Six or seven years ago, before we had kids and when Lauren and I lived in sin, we attended a wedding of someone somehow related to me. In between the wedding and the reception we were going to meet my siblings at my sister’s boyfriend’s house for drinks. Before we arrived at the house, Lauren’s dress got caught on something and ripped down the back seem across her butt. Once at my sister’s boyfriend’s house she went to the bathroom to check the damage. When she came out she said we had to go home so she could change her dress. She asked that I not say anything to any of my brothers because she did not want to risk being further embarrassed. She knew that they could be pretty relentless when it comes to making jokes.
I told my sister that we had to run home. When she asked why, the first excuse I could come up with was that we forgot to feed the cats and we wanted to make sure they were okay for the night. My brother Dennis heard my lame excuse and immediately announced to the rest of the group with the wink-wink-nudge-nudge-if you-know-what-I-mean nod of approval.

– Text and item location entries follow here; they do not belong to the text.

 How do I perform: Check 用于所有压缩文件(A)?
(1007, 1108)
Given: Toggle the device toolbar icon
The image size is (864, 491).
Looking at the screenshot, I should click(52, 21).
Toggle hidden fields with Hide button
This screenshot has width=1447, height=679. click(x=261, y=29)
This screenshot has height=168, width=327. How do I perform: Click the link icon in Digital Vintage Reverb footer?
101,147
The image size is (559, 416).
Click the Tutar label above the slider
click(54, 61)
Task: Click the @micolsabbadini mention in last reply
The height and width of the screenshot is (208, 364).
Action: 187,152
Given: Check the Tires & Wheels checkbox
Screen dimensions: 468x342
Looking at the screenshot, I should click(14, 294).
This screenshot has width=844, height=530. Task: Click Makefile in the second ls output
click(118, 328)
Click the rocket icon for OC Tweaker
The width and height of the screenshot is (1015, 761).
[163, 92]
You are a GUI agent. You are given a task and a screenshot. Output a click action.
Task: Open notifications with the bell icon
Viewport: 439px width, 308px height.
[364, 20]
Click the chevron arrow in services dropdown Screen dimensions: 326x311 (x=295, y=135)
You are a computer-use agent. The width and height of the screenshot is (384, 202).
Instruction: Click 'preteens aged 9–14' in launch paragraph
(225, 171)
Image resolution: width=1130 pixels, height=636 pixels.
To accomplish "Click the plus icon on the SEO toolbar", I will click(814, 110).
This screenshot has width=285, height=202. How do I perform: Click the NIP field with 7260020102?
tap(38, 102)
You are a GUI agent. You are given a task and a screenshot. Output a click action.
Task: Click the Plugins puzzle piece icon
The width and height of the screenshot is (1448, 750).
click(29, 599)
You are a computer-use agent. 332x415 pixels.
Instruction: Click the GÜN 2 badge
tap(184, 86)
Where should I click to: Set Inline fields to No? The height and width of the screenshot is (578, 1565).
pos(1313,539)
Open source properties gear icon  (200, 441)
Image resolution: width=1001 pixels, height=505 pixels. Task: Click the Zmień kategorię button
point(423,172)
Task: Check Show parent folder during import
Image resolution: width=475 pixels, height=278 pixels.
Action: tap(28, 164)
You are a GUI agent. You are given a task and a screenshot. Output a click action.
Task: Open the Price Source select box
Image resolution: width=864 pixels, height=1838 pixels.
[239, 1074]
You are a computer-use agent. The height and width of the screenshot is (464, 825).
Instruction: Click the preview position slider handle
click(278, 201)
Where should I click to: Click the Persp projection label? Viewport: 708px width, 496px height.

“Lauren and Bill are going home to feed the cats. Alright!” he said and he slapped me on the back.
We left more embarrassed than what the ripped dress would have caused. When we got to the reception everybody there was like, “Alright, feeding the cats. Way to go. It’s nice to be young and in love.” All with the wink-wink-nudge-nudge-if-you-know-what-I-mean type of stuff.
A few years later I was in a meeting at work with a couple of guys, a few who happen to be my brothers. This was not a serious meeting but more of a bullshit session. At one point I got up from chair to walk across the room. I had a noticeable limp. One of the guys asked me what happened to my leg.
I said, “This morning I was walking the dog and I slipped and twisted it wrong.”
One guy said, “Alright. Walking the dog. Is that what you call it? Good for you Bill.” All with the wink-wink-nudge-nudge-if-you-know-what-I-mean head nod of approval.
“No, seriously,” I said. “I wish that is what caused my leg injury but I was really walking my dog this morning.”
“Alright. Lucky you. Walking the Dog. I like that. No wonder you are in a good mood.” Another guy chimed in with a wink-wink-nudge-nudge.
Another guy said, “I thought you called it feeding the cats.”
“I like Walking the dog better.” Said somebody else. “How often do you walk the dog, Bill?”
“Twice a day.”
“Twice a day? You are one lucky man.” Everyone was laughing including myself.
Now I can never mention the fact that I walk the dog to any of my brothers without getting the wink-wink-nudge-nudge-if-you-know-what-I-mean chuckle and head nod of approval. And if we are ever late or cannot make a family function someone always says that Lauren and I had to feed the cats.
Now for all of you pet owners that read this, think about this the next time you walk the dog or feed the cats. Wink-wink-nudge-nudge-If-you-know-what-I-mean.
Besides the standards, do you have any codes or euphemisms that you use*? Wink-wink-nudge-nudge-if-you-know-what-I-mean.
*Mom you are not allowed to answer this question.